Tell about one of your favorite books about business, leadership or government. Why should others read it?

Leighton: "Undaunted Courage," by Stephen E. Ambrose, is the story of the Lewis and Clark expedition in the early 1800s to discover the source of the Missouri River and a path to the West Coast. It is a remarkable story that begins with detailed planning and organizing; describes amazing acts of courage, faith and endurance; and ends with a nation inspired.

How would you describe your management style?

Leighton: I think of my management style as transformative. I do not accept the concept that work is performed a certain way because "we have always done it this way." An organization, like a person, must change its ways, adapt and innovate over time or get bested by its competitors. With change comes resistance, so proper training is essential to success.

And your vision of your personal public service?

Leighton: Public service is a civic duty and privilege. Elected officials should always work in the public interest as it states in the Preamble to the United States Constitution: in Order to form a more perfect Union, establish Justice, insure domestic Tranquility, provide for the common defense, promote the general Welfare, and secure the Blessings of Liberty to ourselves and our Posterity.

Personal interests must take a back seat to the public interest.

What would colleagues say is your biggest strength? And weakness?

Leighton: Colleagues have said my greatest strength is integrity. Brevity is not a strength.

Tell about a specific time you faced adversity.

Leighton: In late 2004-05 we lost my father and both of my wife's parents inside of six months. By the end of 2005, I was out of work, and prospects were not looking good. Since lack of adequate finances can strain any partnership, our 17-year marriage was starting to go in the wrong direction. Failure was not an option. It never is. You get up. You put one foot in front of the other. You talk to family, friends, colleagues. You find the hand up you need, and you keep going. Something will come along. It always does.

In the legislature, there will be many obstacles to achieving one's goals. There will be allies to secure on committees. Then more allies to secure first in the full House Chamber and then the Senate Chamber. Other allies will be needed in the administrative branch. Some of these same allies on one issue will be bitter opponents on other issues. You just keep going.

What can state government do to best help businesses and workers?

Leighton: My number-one priority as a state legislator will be to support Medicaid expansion, which will benefit both employers and workers in multiple ways.
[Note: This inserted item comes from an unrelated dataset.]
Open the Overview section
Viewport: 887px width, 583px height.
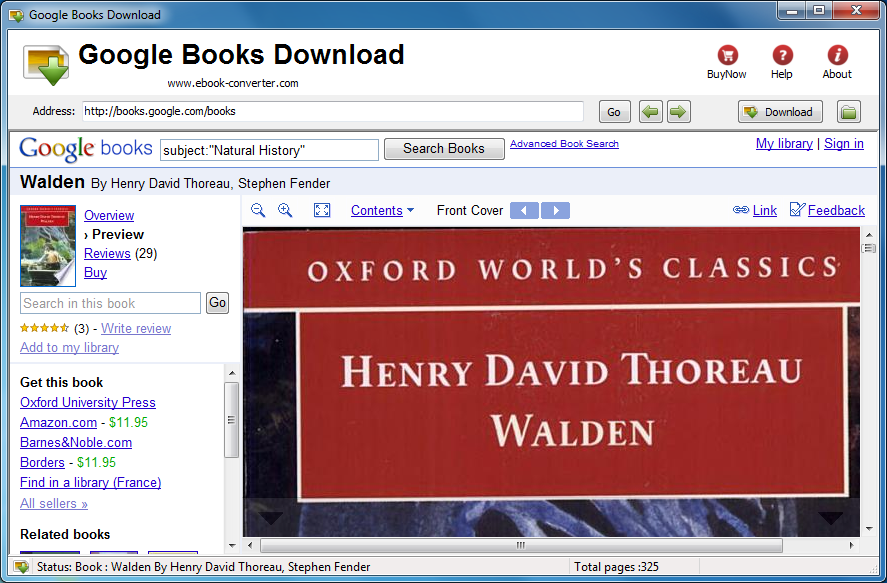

First, it is projected to bring $500 million in federal dollars into Missouri every year to help support health care across the state. Missouri is one of only 16 states that has not expanded its Medicaid program. The program is so popular that not one of the 34 states that did expand it have decided to get rid of it.

We are losing our federal health care dollars to neighboring states. Healthier workers are more productive and do not miss work.

Why do you want to serve in government --- right now, at this moment in time?

Leighton: The recent birth of my twin grandchildren helped sharpen my focus on public service, especially elected office. We have serious problems that need immediate solutions, and the members of our current delegation to the general assembly are blind to them. Even worse, they treat these issues as if they are punchlines. The pandemic has shone a bright light on the indecisiveness and lack of leadership in our current majority legislators.

What message would you tell young people who are just starting their careers about how to be successful?

Leighton: Dream big -- our nation is confronting many troubling issues, which is not new, but new solutions are needed, meaning that opportunity abounds. Keep your chin up and your mind, eyes and ears open. Listen more than you talk. Adapt, adapt, adapt.